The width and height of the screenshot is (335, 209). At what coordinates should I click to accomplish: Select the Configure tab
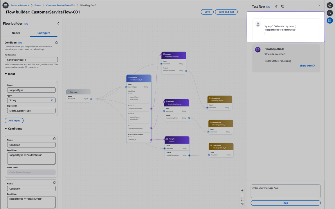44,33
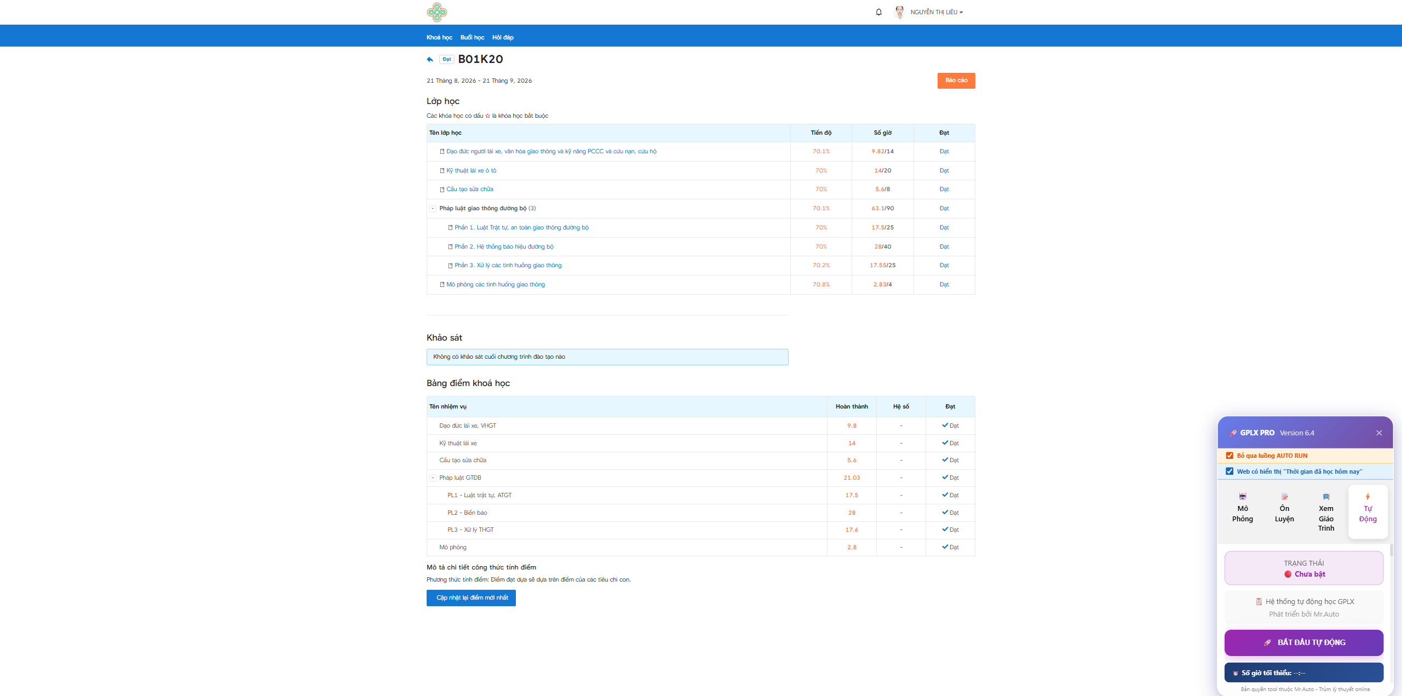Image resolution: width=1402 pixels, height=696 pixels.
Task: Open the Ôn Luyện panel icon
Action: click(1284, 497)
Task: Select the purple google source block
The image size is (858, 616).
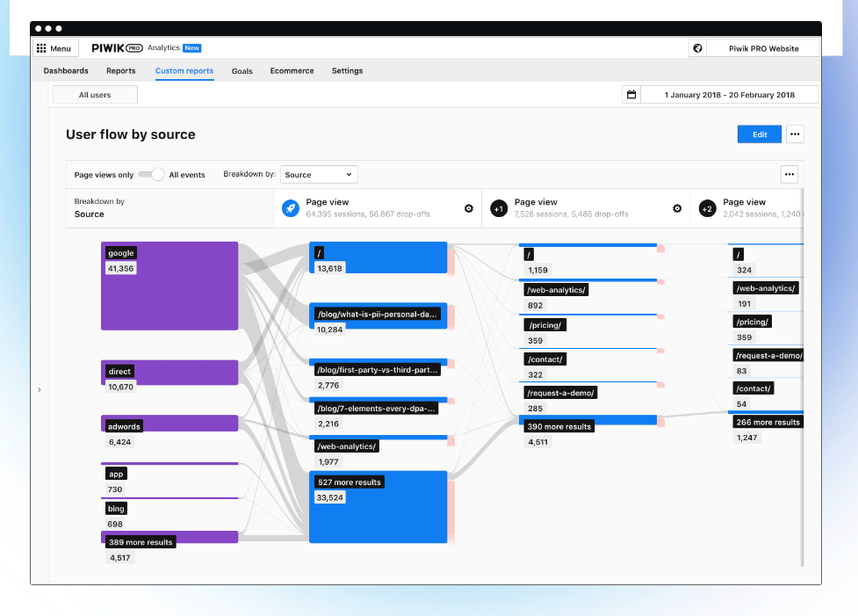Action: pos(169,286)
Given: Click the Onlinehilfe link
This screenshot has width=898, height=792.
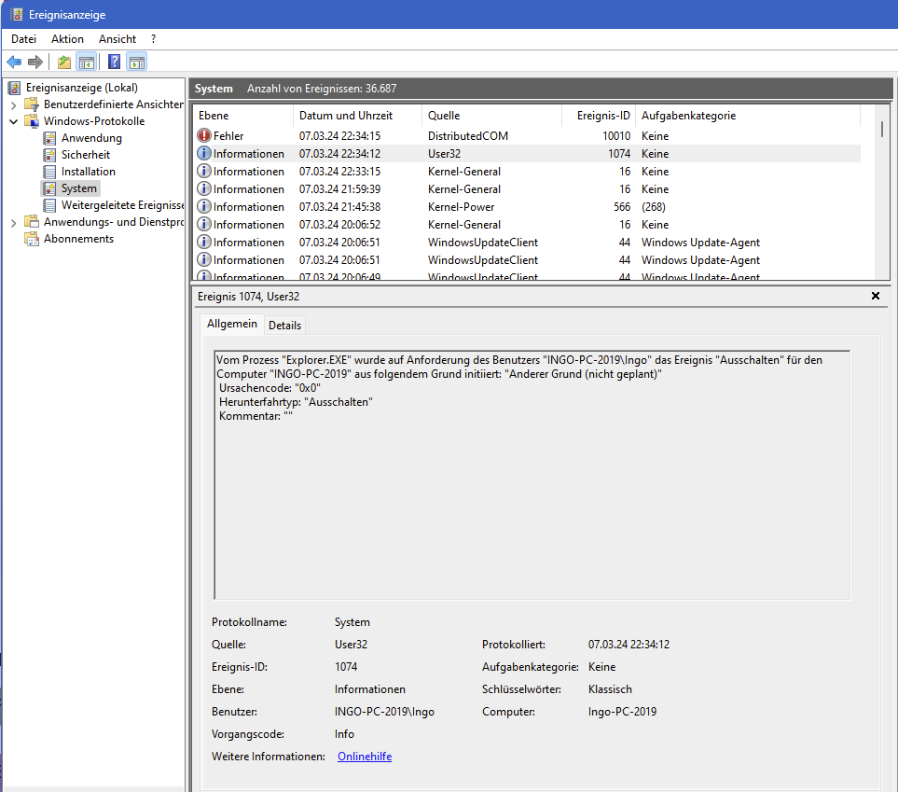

= = = = =

• _What the task requires_
Beginning at the line with "Task: Select the purple google source block" and ending at the last line of the listing above, retype each line exactly, including those two lines. Leave the pictures out.

• _Solution_
Task: Select the purple google source block
The image size is (858, 616).
Action: pos(169,286)
Given: Click the Onlinehilfe link
This screenshot has width=898, height=792.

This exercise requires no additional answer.